Recensie: Stefánsson is een verslavende ontdekking

13 maart 2019 , door Ilja Velthuis
| |

Het is vreemd dat ik de IJslandse schrijver Stefánsson bij het lezen van Het verhaal van Ásta pas ontdekte; met een voorkeur voor de Angelsaksische én Scandinavische literatuur had ik al lang iets van deze geweldige auteur kunnen lezen. Intussen zijn er al zes boeken van hem in het Nederlands vertaald, en het liefst zou ik die nu achter elkaar uitlezen. Wat een schrijver!

N.B. Eerder publiceerden we voor uit Het verhaal van Ásta. Eerder publiceerden wij voor uit Zomerlicht, en dan komt de nacht, Iets ter grootte van het universum. Een familiesaga en Het verdriet van de engelen. En we bespraken Zomerlicht, en dan komt de nacht.

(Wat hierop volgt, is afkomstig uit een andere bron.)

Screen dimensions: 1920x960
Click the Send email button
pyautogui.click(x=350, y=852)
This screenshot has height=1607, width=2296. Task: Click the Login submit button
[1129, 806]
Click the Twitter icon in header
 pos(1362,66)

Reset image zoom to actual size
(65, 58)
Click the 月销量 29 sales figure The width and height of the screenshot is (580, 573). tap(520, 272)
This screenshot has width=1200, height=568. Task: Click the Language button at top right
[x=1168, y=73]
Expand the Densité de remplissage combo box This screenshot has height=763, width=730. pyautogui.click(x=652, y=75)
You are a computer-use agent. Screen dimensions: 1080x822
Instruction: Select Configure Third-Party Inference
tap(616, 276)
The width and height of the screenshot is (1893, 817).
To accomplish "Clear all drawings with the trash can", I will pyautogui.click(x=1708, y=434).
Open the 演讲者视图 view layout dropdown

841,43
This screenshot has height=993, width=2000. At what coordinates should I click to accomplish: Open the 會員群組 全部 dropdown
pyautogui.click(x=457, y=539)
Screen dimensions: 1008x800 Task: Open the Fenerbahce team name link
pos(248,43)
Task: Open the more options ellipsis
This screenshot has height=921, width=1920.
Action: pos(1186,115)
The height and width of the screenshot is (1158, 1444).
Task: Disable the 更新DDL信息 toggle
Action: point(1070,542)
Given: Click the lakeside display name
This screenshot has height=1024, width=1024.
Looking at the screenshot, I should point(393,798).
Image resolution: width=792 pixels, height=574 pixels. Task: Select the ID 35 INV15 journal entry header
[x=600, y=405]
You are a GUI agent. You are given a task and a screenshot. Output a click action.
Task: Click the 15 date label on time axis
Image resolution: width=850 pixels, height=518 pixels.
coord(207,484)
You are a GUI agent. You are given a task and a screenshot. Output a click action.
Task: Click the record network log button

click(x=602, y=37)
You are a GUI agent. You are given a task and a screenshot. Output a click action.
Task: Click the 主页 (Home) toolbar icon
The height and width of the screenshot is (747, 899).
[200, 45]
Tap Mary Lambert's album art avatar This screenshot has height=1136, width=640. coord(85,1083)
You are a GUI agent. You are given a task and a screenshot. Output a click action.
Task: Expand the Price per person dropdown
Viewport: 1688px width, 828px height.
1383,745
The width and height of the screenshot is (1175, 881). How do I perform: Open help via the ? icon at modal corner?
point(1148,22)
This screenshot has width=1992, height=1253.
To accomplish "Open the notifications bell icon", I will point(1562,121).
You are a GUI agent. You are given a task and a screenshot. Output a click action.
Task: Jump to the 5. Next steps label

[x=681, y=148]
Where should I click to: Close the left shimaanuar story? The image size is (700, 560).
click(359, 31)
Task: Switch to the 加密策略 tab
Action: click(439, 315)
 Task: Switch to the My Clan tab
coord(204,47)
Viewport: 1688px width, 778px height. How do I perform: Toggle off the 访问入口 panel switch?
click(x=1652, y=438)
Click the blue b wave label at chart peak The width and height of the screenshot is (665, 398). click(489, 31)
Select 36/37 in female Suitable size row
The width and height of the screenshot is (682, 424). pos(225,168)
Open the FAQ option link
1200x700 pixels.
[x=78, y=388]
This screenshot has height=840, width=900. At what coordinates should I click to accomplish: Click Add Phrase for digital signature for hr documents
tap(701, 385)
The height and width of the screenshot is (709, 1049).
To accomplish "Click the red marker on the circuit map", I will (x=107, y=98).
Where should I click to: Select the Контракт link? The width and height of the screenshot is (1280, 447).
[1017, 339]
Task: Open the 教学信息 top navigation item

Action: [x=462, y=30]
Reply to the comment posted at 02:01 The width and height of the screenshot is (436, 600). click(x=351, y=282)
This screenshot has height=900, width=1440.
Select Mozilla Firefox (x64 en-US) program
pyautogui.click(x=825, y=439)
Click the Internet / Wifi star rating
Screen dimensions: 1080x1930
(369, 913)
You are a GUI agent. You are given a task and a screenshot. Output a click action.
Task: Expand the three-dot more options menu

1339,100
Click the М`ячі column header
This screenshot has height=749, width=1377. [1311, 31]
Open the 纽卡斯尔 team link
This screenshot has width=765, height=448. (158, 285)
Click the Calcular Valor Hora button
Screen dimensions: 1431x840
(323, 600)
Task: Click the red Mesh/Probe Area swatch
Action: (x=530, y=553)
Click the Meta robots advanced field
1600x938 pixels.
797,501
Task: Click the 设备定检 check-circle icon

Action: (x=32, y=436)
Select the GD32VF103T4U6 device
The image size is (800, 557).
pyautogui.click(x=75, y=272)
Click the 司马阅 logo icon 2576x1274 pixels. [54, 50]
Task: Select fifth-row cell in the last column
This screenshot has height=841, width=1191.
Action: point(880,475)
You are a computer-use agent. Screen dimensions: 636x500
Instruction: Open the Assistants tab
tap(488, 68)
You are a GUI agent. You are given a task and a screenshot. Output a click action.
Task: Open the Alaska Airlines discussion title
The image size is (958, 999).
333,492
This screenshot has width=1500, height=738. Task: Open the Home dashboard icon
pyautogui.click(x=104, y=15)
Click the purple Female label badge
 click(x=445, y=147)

‘Het ochtendlicht in augustus is bijna korrelig en het heeft niet hetzelfde zelfvertrouwen als het licht in juli, laat staan in juni. Het draagt een vleugje duisternis en ondergang in zich mee, wat bij sommige mensen melancholie en hartstocht oproept. Het is misschien daarom dat Jósef die ochtend zo vaak tegen Ásta glimlacht en één keer zegt hij – of hij laat zich ontvallen, als ze vlakbij elkaar staan om hooi in de schuur te vorken: Je haar is zo mooi in dit zonlicht.’

Nadat haar moeder haar als baby in de steek heeft gelaten, wordt Ásta grootgebracht door haar pleegmoeder, die haar liefdevol opneemt in haar armoedige, maar verzorgde huishouden. Daar is ze gelukkig, tot ze op vijftienjarige leeftijd wordt weggebracht naar het verlaten, onherbergzame, immens eenzame platteland van IJsland. Na een misstap op school met een jongen, brengt ze een zomer door bij een zwijgzame boer en zijn stokoude moeder. Op de boerderij ontmoet ze een andere jongen waar ze een sterke band mee krijgt. Dit gevoel dat zich vormt in haar prille adolescentie draagt ze de rest van haar leven bij zich:

‘Je moet mij niet verkeerd begrijpen. Het is niet louter duisternis, niet louter verdriet wat deze jonge vrouw, die op het perron in Wenen met haar bagage worstelt, in zijn greep heeft. Toegegeven, verdriet maakt deel uit van haar bagage. Juister gezegd, elk mens is een zessnarig instrument en een van Ásta's snaren heet verdriet. Maar er is ook een snaar enthousiasme, een snaar nieuwsgierigheid. Er zitten dus veel klanken in haar en van haar gezicht zijn duidelijk grote verwachtingen af te lezen, ook al vervloekt ze het gewicht van haar koffer.’

We lezen verder over het leven van Ásta in sprongen, en vanuit verschillende perspectieven, en het verhaal waaiert soms naar alle kanten uit. Belangrijkste verteller is haar vader Sigvaldi, die aan het begin van het boek van een ladder stort, en voor hij als gevolg van deze onfortuinlijke val sterft, zijn leven overziet. In flarden verhaalt hij over zijn dochter, en over haar moeder Hélga. Waarom liet zij haar jonge gezin toentertijd in de steek, en bleef hij zó verweesd achter dat hij ook niet voor zijn baby kon blijven zorgen.

Dit alles wordt geschreven in prachtig proza, dat zowel poëtisch is – met op elke bladzijde zinnen om over te schrijven – als rauw en realistisch waardoor het verhaal zijn vaart behoudt. Grootse literatuur op een toegankelijke manier voor een breed publiek.

Ilja Velthuis is boekverkoper bij Athenaeum Haarlem en blogt over eten op de Smaak van Marie.